LONDON – The speaker of the United Kingdom’s House of Commons, John Bercow, blocked on Monday a third vote on the same Brexit deal.
Last week, the lower House of Parliament rejected for a second time the draft Withdrawal Agreement that Prime Minister Theresa May had negotiated with the European Union.
Bercow said lawmakers cannot legitimately vote on the deal again unless the Government makes “substantial” changes.
“Decisions of the House matter, they have weight,” the speaker said. “In many cases, they have direct effects not only here but on the lives of our constituents.”
He cited parliamentary regulations dating back to 1604 in his statement.
“If the Government wishes to bring forward a new proposition that is neither the same nor substantially the same as that disposed of by the House on March 12, this would be entirely in order,” Bercow said.

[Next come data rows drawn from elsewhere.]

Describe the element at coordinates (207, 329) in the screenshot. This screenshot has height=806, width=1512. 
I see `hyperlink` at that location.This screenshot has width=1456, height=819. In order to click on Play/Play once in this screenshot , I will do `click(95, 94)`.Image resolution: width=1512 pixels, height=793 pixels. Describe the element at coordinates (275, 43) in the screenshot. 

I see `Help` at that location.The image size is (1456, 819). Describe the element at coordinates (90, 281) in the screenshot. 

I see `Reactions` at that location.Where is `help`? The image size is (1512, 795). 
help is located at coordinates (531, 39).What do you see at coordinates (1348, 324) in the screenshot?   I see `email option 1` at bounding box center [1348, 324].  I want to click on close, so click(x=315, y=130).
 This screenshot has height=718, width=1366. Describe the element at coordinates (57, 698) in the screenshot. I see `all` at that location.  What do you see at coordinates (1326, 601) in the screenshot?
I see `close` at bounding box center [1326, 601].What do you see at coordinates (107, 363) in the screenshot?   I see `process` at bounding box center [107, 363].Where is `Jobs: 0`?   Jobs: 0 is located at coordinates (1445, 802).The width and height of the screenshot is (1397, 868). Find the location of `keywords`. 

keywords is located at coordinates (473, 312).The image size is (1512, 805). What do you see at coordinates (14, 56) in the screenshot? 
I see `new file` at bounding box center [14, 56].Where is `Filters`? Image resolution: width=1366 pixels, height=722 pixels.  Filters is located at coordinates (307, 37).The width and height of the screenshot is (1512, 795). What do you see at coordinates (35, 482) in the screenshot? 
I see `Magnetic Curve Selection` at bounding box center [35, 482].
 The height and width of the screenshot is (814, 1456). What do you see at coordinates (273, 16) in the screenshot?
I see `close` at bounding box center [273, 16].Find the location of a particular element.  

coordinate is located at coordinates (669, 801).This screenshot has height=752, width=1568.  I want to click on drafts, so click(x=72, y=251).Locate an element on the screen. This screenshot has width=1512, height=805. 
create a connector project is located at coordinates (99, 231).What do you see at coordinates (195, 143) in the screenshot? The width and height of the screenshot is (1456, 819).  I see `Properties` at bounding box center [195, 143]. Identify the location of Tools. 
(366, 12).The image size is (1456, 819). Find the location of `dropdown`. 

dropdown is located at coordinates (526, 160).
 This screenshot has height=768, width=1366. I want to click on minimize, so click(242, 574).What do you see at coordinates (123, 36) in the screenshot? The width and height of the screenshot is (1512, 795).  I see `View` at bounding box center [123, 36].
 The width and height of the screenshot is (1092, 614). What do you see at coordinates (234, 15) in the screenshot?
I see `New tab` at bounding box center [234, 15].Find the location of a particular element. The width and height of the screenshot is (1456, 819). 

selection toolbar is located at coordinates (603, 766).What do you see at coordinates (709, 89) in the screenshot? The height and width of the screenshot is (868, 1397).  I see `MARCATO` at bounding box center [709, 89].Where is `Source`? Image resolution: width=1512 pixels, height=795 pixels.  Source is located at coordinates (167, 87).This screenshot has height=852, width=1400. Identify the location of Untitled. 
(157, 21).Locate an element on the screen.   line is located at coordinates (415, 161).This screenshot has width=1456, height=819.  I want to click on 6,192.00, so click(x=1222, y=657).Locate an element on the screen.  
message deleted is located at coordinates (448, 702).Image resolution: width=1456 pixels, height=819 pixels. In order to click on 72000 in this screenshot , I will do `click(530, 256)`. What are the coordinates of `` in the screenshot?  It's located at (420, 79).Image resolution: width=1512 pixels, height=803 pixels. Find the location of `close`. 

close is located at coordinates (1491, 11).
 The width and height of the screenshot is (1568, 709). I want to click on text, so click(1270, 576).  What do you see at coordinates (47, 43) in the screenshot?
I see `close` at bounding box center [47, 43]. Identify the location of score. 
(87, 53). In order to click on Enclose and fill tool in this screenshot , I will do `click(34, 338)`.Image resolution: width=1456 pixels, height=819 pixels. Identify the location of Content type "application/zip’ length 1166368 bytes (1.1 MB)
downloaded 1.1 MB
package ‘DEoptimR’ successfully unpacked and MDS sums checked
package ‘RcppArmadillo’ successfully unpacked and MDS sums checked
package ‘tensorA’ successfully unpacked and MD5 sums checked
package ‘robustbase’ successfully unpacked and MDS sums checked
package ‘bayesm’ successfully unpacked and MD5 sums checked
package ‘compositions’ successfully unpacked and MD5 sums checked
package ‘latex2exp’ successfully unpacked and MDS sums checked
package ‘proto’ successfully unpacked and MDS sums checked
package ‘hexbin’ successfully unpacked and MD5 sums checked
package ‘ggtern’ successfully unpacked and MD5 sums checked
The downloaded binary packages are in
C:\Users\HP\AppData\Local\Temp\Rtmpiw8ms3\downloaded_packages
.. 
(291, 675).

“What the Government cannot legitimately do is re-submit to the House the same proposition as that of last week which was rejected,” he added.
He continued: “This ruling should not be regarded as my last word on the subject, it is simply aimed to indicate the test which the Government must reach for a third legitimate vote to be held.”
Parliament voted 413-202 last week to instruct May to ask the EU for a delay to the UK’s withdrawal from the European Union beyond March 29.
All 27 other EU member states would need to approve an extension of the UK’s withdrawal under Article 50.
May previously said that Parliament would have one more opportunity to vote on the draft Withdrawal Agreement before the March 21-22 EU summit.
Before approving the motion to ask the EU for more time, the House of Commons voted down an amendment to seek a much longer extension for the purpose of holding a second referendum on Brexit.
The amendment failed 334-85, as members of the main opposition Labour Party withheld support on the instructions of party leader Jeremy Corbyn, who said that while he supports giving voters another chance to express an opinion on Brexit, now was not the appropriate time to decide the matter.